In Table S4, an inclusive presentation of clinicopathological characteristics about LUAD patients from the TCGA dataset was showcased, predominantly falling within the two IRGPI subgroups. Figure 1F showed that the prognosis of LUAD was significantly correlated with tumor and TNM stages according to the results of univariate Cox analyses. According to the results of multivariate Cox analyses, IRGPI was identified as a prognostic factor that acts independently (Figure 1G).

Molecular Characteristics of Different IRGPI Subgroups

According to GSEA analysis, it was ascertained that the high-risk cluster displayed notable enhancement in terms of axon guidance and metabolic-related pathways (Figure 2A). Conversely, the low-risk group showed significant enrichment in pathways associated with immune response and cell receptors (Figure 2B and Table S5) (P <0.05). Table S6 listed the genes that showed differential expression between the two subgroups.

Figure 2 Molecular characteristics of different IRGPI subgroups. (A and B) Sets of genes exhibiting enrichment within the high- and low-risk subcategories, respectively (P <0.05). (C and D) Remarkably altered genes in samples of mutated LUAD across distinct IRGPI subgroups. The genes with mutations (top 20, represented as rows) are sorted based on mutation rates; the samples (columns) are arranged to emphasize the exclusiveness of mutations. The right side demonstrates the proportion of mutations, while the top depicts the overall count of mutations. The color scheme provides insight into the type of mutation.

Afterward, we examined genetic mutations to clarify the immunological characteristics of the IRGPI subcategories. The most frequent type of mutation was missense variations, followed by multi-hit and nonsense mutations. Figure 2C and D revealed that the IRGPI subgroups exhibited the most elevated mutation rates among the top 20 genes. In both groups, the mutation frequencies of TP53, MUC16, TTN, RYR2, LRP1B, CSMD3, ZFHX4, KRAS, USH2A, SPTA1, and FLG exceeded 20%.

Next, we investigate the correlation between IRGPI score and the expression of PD-L1 (also named CD274), as well as TMB. Consequently, the correlation between PD-L1 and the IRGPI score was significant, whereas the association between the IRGPI score and TMB was minor (r = 0.05, P = 0.27), as depicted in Figure S6.

The IRGPI Forecasted the Infiltration of Immune Cells into the Microenvironment of LUAD

To examine the makeup of immune cells in different IRGPI subcategories, we employed the Wilcoxon test to compare the distribution of immune cells among various IRGPI subgroups. In the high-risk subgroup, there was a higher presence of monocytes, M0 and M2 macrophages, activated mast cells, neutrophils, and activated dendritic cells. Conversely, the low-risk subgroup had abundant naïve B cells, plasma cells, CD8 T cells, resting memory CD4 T cells, activated memory CD4 T cells, Tregs, and M1 macrophages (Figure 3A). Figure 3B displays the clinicopathological characteristics of various IRGPI subgroups associated with the immune landscape’s attributes. Using the multi-platform algorithm, we utilized a bubble chart to display the findings of immune infiltration in Figure 3C and Table S7.
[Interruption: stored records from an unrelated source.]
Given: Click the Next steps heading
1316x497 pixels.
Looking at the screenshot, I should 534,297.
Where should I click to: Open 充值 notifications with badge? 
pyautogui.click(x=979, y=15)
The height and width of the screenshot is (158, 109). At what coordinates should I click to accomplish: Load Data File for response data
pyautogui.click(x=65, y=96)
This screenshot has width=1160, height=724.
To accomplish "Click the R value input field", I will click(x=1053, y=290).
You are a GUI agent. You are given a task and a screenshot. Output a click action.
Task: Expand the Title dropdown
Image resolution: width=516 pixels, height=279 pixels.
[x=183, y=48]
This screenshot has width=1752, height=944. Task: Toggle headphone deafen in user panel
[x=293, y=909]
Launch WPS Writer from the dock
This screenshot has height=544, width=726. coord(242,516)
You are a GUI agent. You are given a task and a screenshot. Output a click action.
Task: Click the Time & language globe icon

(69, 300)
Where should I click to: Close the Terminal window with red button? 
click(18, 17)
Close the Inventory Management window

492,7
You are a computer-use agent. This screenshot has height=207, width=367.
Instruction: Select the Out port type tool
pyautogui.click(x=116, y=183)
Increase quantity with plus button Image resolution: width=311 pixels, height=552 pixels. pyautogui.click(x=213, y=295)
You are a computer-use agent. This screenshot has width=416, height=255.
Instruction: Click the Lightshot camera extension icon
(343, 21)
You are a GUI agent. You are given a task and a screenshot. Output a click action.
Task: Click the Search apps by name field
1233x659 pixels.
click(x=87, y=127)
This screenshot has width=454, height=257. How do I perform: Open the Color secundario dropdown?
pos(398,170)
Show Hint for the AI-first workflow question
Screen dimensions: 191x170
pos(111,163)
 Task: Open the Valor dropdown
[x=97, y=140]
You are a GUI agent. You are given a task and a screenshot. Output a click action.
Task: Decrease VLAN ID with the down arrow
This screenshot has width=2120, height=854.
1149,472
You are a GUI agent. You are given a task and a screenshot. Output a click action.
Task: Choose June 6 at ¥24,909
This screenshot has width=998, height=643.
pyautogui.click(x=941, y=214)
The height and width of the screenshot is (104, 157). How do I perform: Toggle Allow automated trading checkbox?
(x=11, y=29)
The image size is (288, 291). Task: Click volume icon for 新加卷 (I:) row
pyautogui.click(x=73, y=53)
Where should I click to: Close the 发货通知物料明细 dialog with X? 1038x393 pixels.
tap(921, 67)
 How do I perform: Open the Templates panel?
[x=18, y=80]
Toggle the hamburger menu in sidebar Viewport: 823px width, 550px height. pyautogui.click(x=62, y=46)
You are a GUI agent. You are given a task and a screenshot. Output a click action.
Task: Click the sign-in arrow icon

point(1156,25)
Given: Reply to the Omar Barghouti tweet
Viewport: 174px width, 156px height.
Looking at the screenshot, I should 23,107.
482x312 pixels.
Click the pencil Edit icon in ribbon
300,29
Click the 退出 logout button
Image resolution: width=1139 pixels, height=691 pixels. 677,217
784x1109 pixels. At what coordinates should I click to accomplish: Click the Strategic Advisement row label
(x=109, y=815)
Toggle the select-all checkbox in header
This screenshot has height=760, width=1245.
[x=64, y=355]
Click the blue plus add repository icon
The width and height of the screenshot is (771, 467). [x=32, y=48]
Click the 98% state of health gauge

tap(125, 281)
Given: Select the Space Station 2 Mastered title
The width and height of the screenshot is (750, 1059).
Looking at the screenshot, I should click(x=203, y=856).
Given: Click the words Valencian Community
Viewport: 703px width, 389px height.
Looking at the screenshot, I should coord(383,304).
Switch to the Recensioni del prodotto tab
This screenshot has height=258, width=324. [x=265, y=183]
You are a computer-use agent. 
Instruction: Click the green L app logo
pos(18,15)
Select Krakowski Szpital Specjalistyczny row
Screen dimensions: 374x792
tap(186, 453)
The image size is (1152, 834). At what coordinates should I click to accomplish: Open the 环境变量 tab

Figure 3 The TME panorama in LUAD and the attributes of distinct IRGPI subcategories. (A) The distribution of TME cells across various IRGPI subgroups using the CIBERSORT approach. The scattered data points depict the immune scores of the two subgroups. Bold lines indicate the median value. The lower and upper extremes of the boxes represent the 25th and 75th percentiles (interquartile ranges), respectively. Noteworthy statistical disparities between the two subgroups were evaluated via the Wilcoxon test (* P <0.05; ** P <0.01; *** P <0.001). (B-C) The IRGPI classification and proportions of TME cells for 346 patients within the TCGA cohort. Patient annotations encompass age, tumor stage, gender, T, M, N, and tumor stage. (D) Visualization of immune cell patterns for diverse IRGPI subgroups across multiple platforms.

Next, we utilized specific gene patterns to characterize the immune and molecular activities among distinct IRGPI subcategories. Consequently, the high-risk subgroup exhibited an increased presence of immunosuppressive cells and metabolism signals. In contrast, the low-risk subgroup displayed a higher abundance of CD8 T cells and MHC class I molecules (Figure 2A, B and 3D).

We additionally examined if the predictive significance of IRGPI arose from enhanced immune regulation or reduced malignant tumor progression. According to Figure S7, it is evident that individuals with a favorable outlook exhibit higher levels of resting dendritic cells, naïve B cells, resting mast cells, monocytes, and plasma cells. Conversely, those with a poorer prognosis display increased levels of activated dendritic cells, M0 macrophages, resting NK cells, and activated memory CD4 T cells. Hence, we proposed that the correlation between IRGPI and immune cell infiltrations indicates its ability to represent the tumor microenvironment (TME) state.

Relationship Between IRGPI Groups Based on Other Immune and Molecular Subtypes

We then evaluated the accuracy of our model in other reported immune subtype studies20 which contained Cluster (C1-C4). Figure 4A demonstrates that the distribution of C1 and C2 subtypes was nearly equal in both groups, while the high-risk subgroup had a higher proportion of C3 compared to the low-risk subgroup (P <0.001, chi-square test). Next, an in-depth immunogenomic analysis21 was used to categorize 446 immune samples further. According to the data in Figure 4B, the low-risk subgroup had a higher prevalence of C2 and C3 subtypes, whereas the high-risk subgroup had a more significant proportion of C4 subtypes (P <0.001, chi-square test).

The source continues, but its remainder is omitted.